[Exercise objective] Rewrite the stretch of the listing from its start through the line containing "Looking at the screenshot, I should point(796,745)." as a Markdown table with the columns Row and Line, giving each non-blank line its own numbered row and leaving out blank lines.

[Supplied material]
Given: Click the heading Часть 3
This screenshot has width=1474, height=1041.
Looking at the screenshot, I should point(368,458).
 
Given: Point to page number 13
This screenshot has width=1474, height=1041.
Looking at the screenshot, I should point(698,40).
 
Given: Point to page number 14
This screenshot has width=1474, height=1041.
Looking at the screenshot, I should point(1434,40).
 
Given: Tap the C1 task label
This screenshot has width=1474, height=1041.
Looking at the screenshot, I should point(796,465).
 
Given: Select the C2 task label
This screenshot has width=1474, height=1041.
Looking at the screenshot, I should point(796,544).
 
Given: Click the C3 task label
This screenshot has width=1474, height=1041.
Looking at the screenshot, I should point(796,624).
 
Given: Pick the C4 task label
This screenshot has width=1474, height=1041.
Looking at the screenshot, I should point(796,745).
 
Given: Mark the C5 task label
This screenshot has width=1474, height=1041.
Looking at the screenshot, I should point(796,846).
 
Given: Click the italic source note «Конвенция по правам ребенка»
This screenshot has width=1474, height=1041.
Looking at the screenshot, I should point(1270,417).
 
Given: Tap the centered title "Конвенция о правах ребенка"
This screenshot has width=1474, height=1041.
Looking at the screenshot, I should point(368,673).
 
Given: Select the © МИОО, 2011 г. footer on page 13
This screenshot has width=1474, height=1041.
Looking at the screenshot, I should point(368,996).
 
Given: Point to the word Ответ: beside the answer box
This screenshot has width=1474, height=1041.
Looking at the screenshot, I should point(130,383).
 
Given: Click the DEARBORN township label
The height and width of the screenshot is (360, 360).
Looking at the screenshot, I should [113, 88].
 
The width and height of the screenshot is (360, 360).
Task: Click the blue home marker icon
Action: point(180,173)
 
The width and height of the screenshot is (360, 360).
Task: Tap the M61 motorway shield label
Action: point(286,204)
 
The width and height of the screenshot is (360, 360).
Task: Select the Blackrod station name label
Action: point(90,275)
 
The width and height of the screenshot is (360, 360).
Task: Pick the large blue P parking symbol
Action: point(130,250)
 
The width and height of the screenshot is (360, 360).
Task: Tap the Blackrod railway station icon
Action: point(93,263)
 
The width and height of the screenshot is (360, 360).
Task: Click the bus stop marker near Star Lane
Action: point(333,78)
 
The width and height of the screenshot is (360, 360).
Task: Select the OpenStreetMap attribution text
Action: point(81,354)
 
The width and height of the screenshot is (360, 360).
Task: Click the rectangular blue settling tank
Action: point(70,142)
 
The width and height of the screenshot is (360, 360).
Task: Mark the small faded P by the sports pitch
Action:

[Solution]
| Row | Line |
|---|---|
| 1 | Given: Click the heading Часть 3 |
| 2 | This screenshot has width=1474, height=1041. |
| 3 | Looking at the screenshot, I should point(368,458). |
| 4 | Given: Point to page number 13 |
| 5 | This screenshot has width=1474, height=1041. |
| 6 | Looking at the screenshot, I should point(698,40). |
| 7 | Given: Point to page number 14 |
| 8 | This screenshot has width=1474, height=1041. |
| 9 | Looking at the screenshot, I should point(1434,40). |
| 10 | Given: Tap the C1 task label |
| 11 | This screenshot has width=1474, height=1041. |
| 12 | Looking at the screenshot, I should point(796,465). |
| 13 | Given: Select the C2 task label |
| 14 | This screenshot has width=1474, height=1041. |
| 15 | Looking at the screenshot, I should point(796,544). |
| 16 | Given: Click the C3 task label |
| 17 | This screenshot has width=1474, height=1041. |
| 18 | Looking at the screenshot, I should point(796,624). |
| 19 | Given: Pick the C4 task label |
| 20 | This screenshot has width=1474, height=1041. |
| 21 | Looking at the screenshot, I should point(796,745). |